— Start SUPPLIED DATA —
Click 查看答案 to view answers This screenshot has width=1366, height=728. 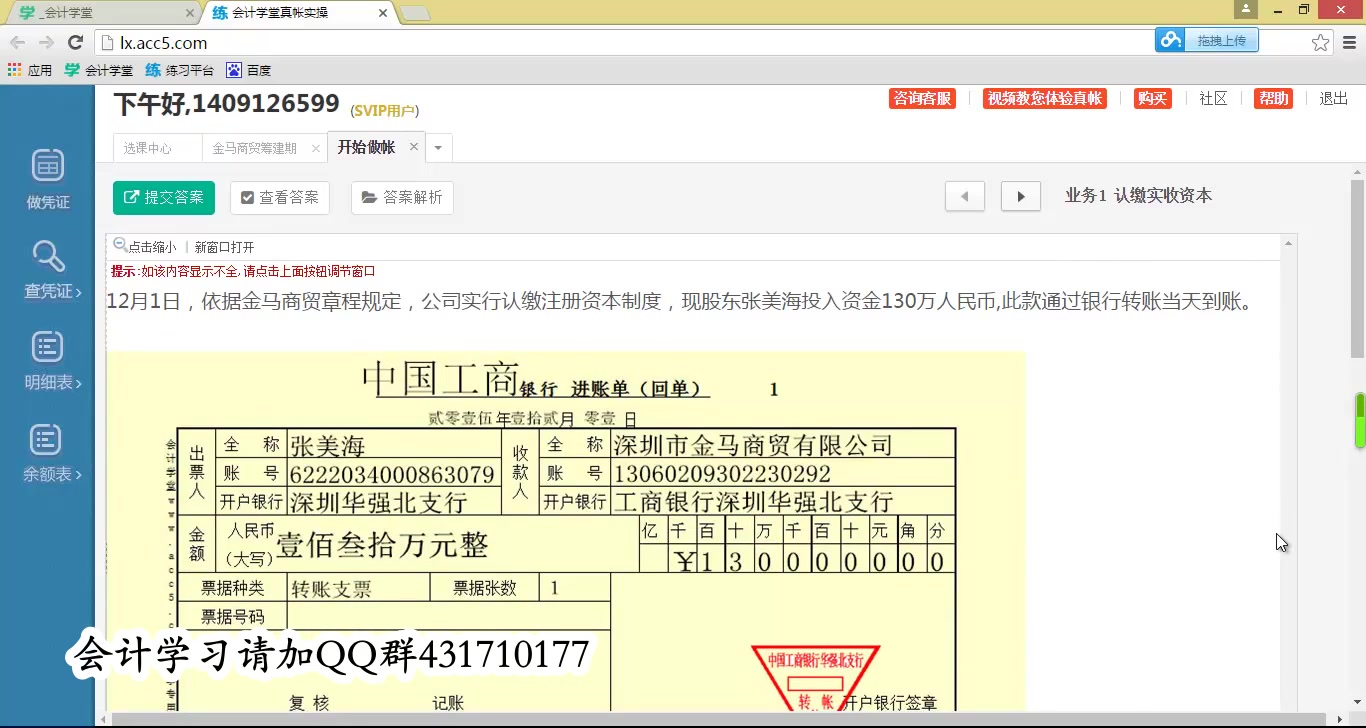click(280, 197)
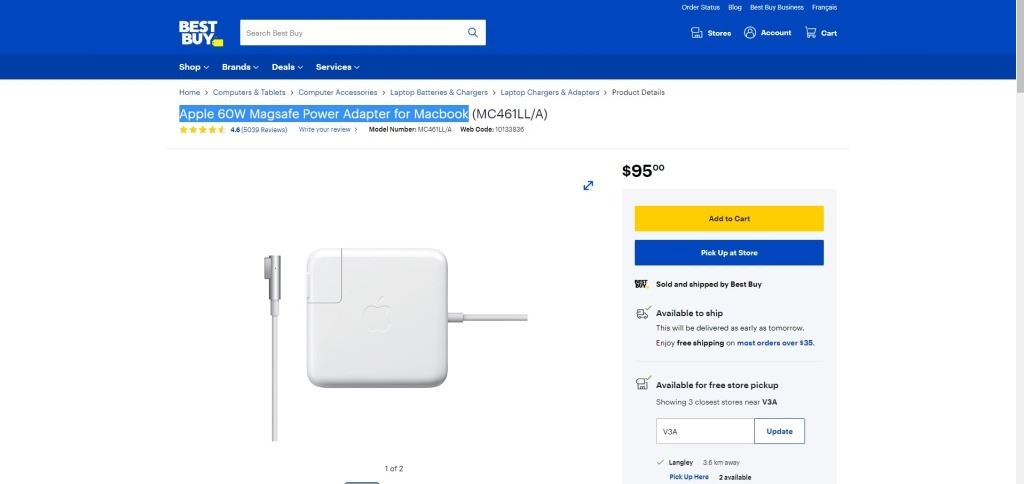
Task: Click the Best Buy logo
Action: tap(200, 33)
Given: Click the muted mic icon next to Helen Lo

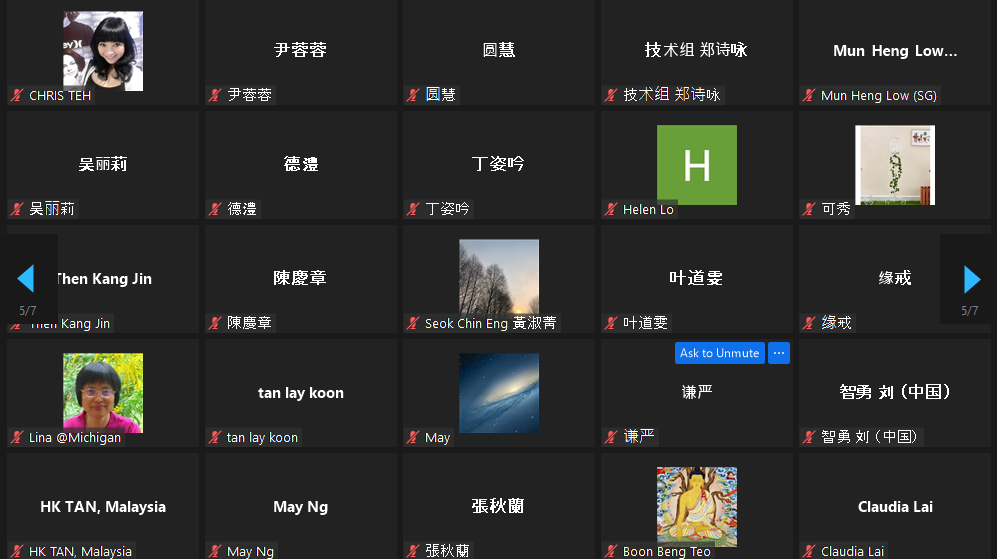Looking at the screenshot, I should coord(611,210).
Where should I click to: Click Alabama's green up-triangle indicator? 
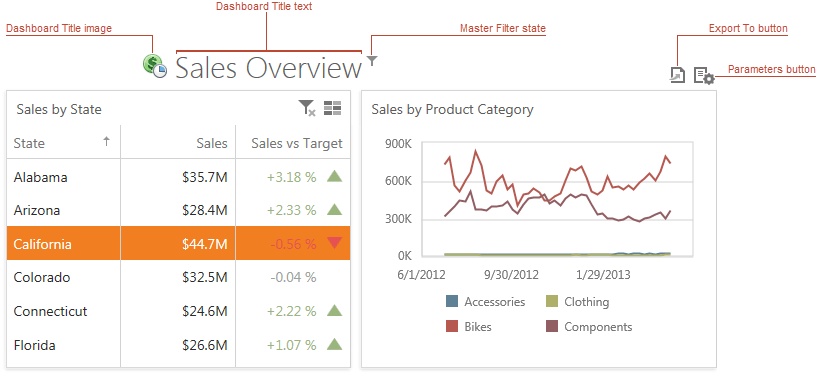[334, 176]
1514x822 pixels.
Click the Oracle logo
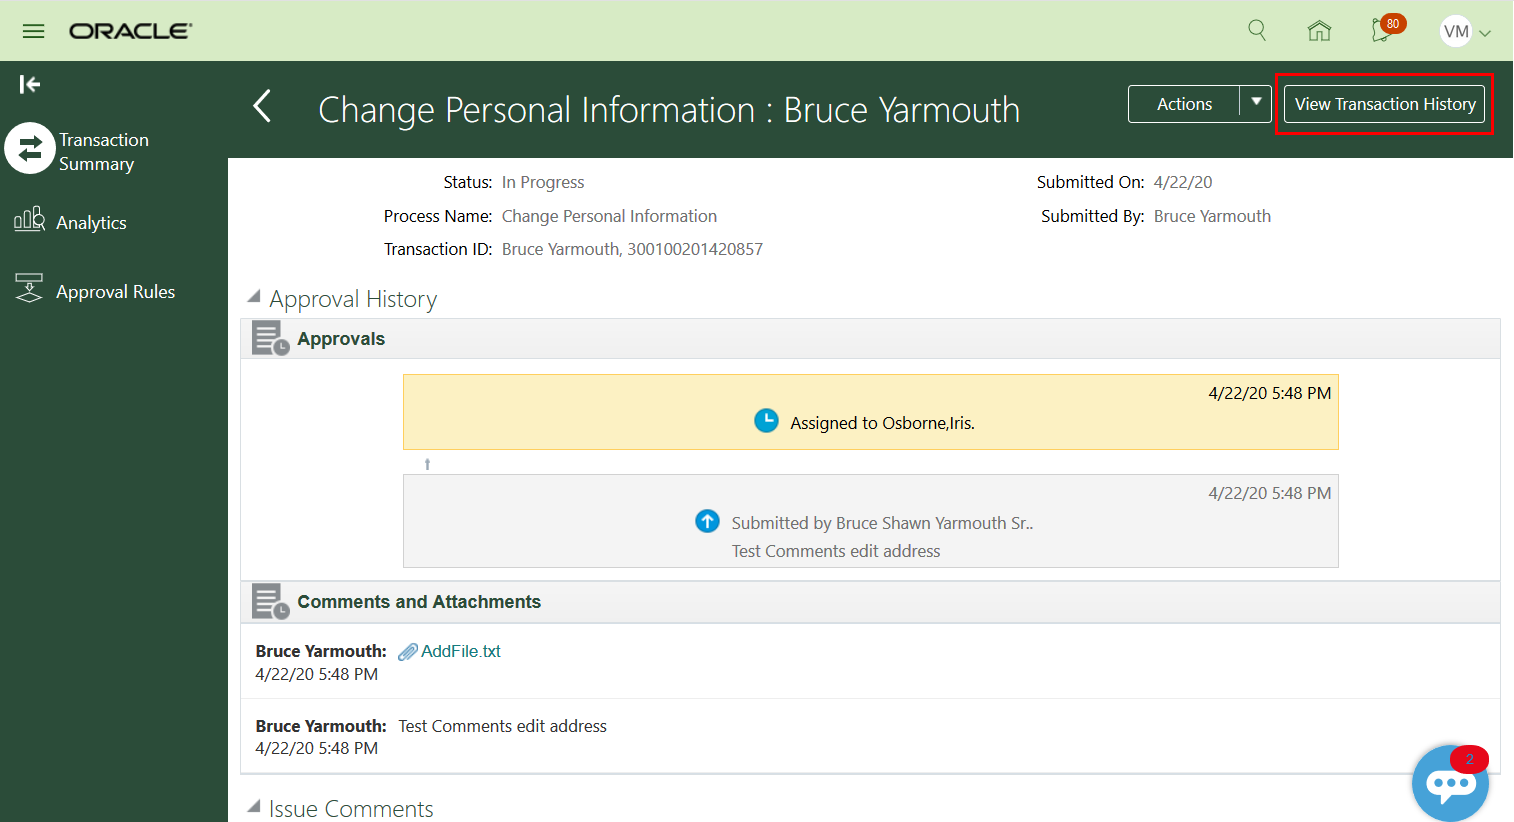(130, 31)
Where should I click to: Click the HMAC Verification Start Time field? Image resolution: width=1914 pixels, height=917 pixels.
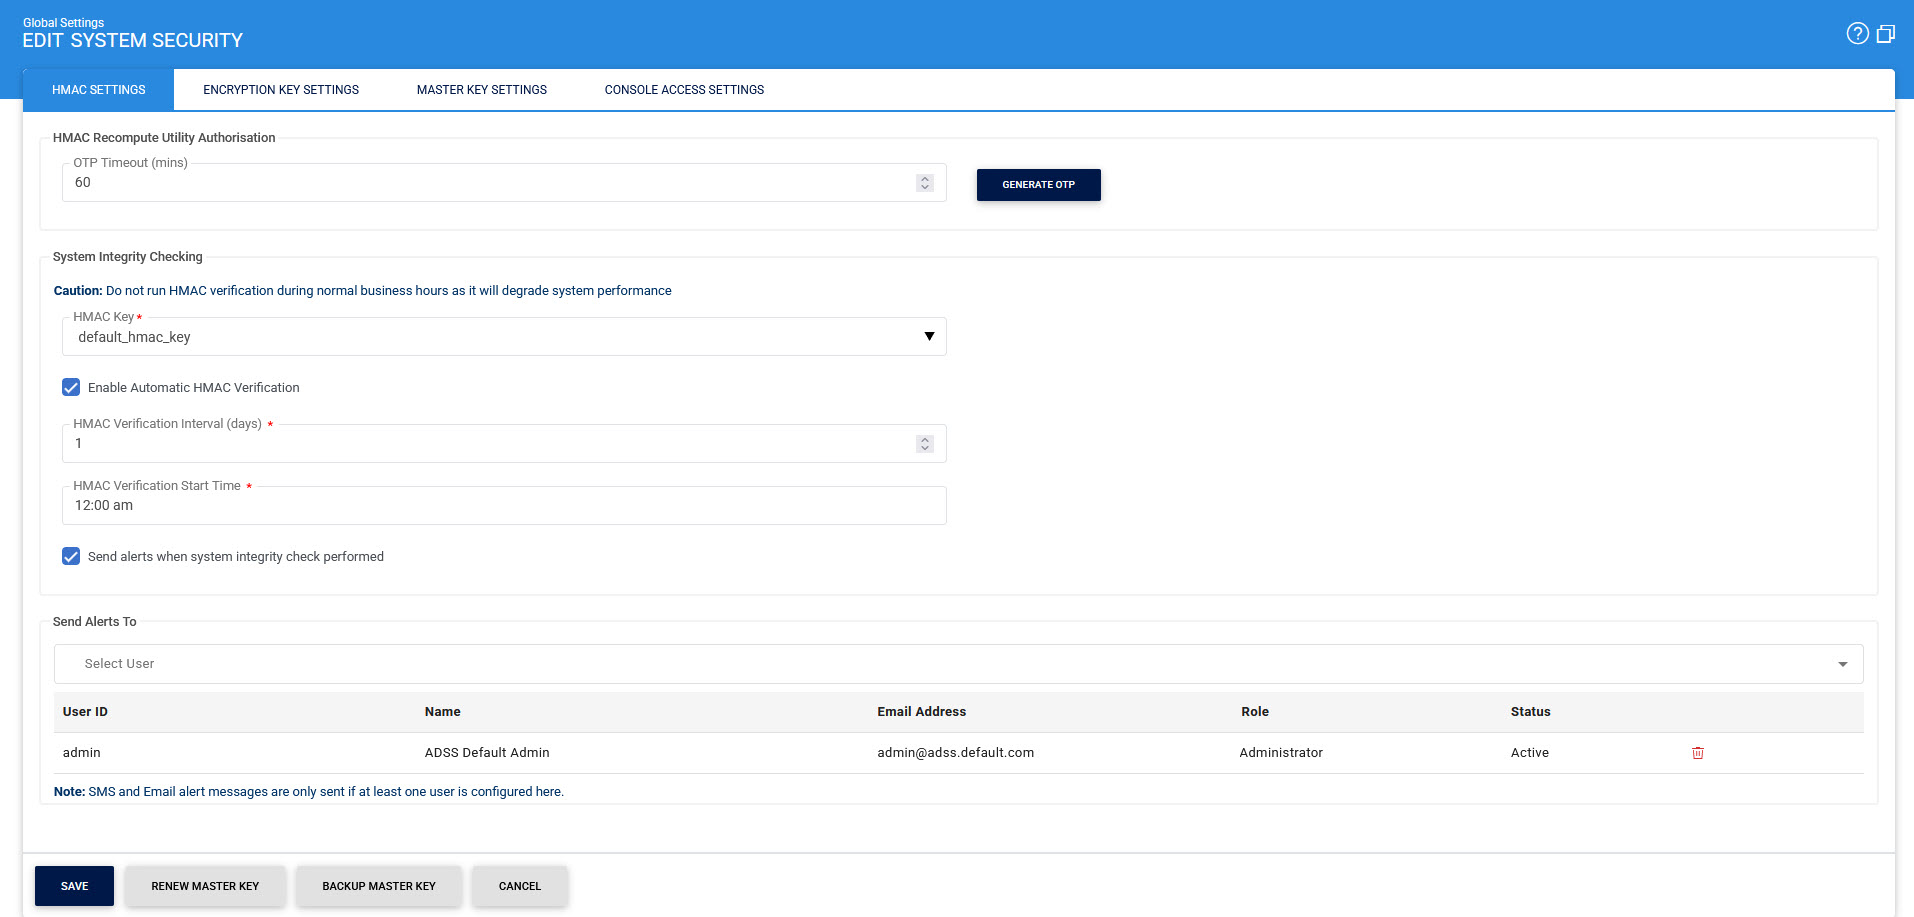(x=504, y=506)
— End SUPPLIED DATA —
## WHAT IS ASKED:
Please recast the stretch from the line that contains "1514x822 pixels." through the end of the items as a JSON list of strings, one string per line, with blank lines and the pictures left out.

## RESULT FOR THIS EXERCISE:
[
  "1514x822 pixels.",
  "Click the Oracle logo",
  "(130, 31)",
  "Where should I click to: Click the HMAC Verification Start Time field? Image resolution: width=1914 pixels, height=917 pixels.",
  "(x=504, y=506)"
]